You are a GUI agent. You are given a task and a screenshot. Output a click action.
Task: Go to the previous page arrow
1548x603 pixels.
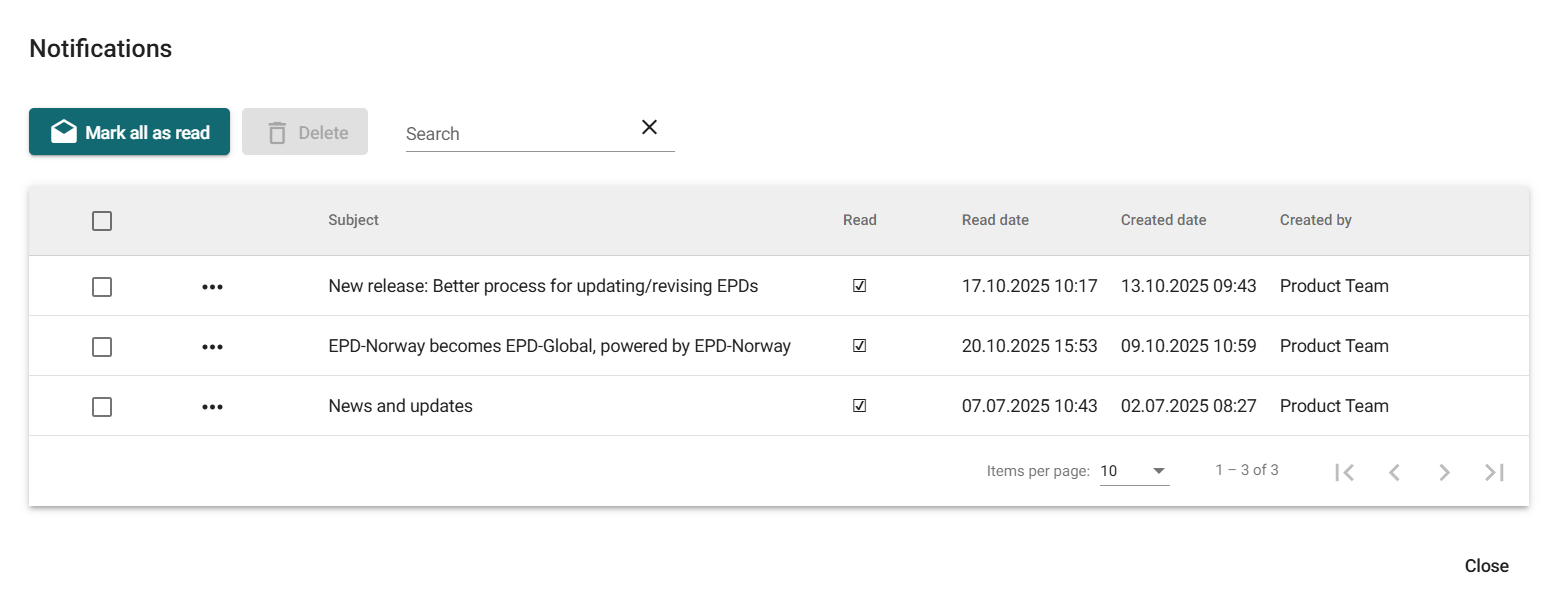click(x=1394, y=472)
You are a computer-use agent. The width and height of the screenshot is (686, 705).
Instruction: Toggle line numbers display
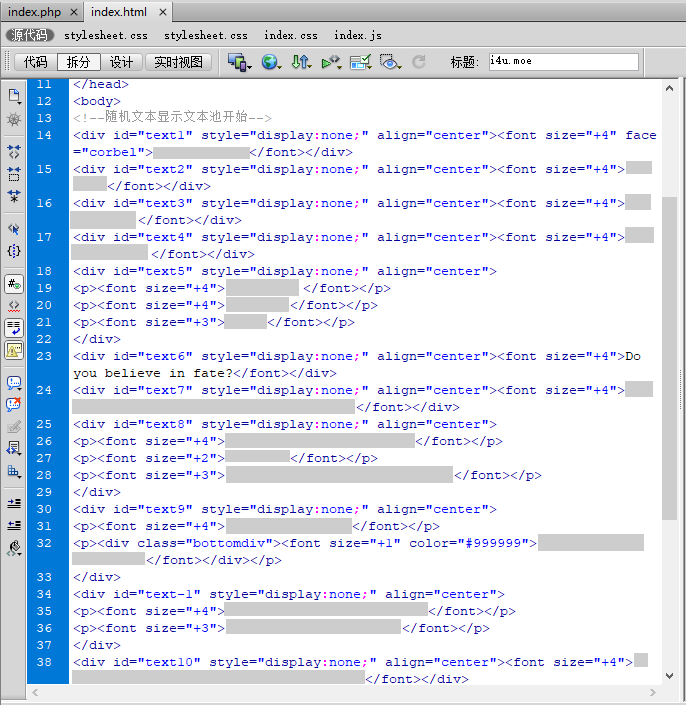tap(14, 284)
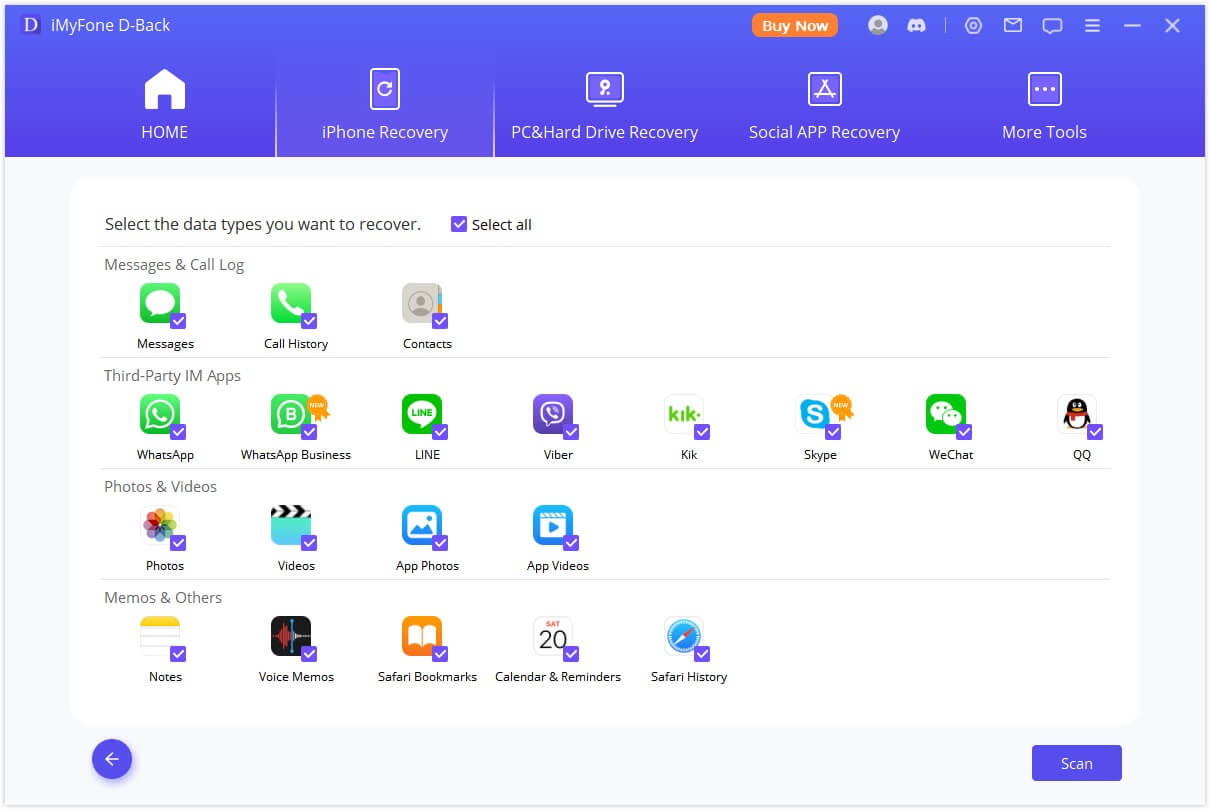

•••••

REQUIRED WORK: Only the number is wanted: how many lines of the data contain the word "agent"?

SOLUTION TO THE EXERCISE: 2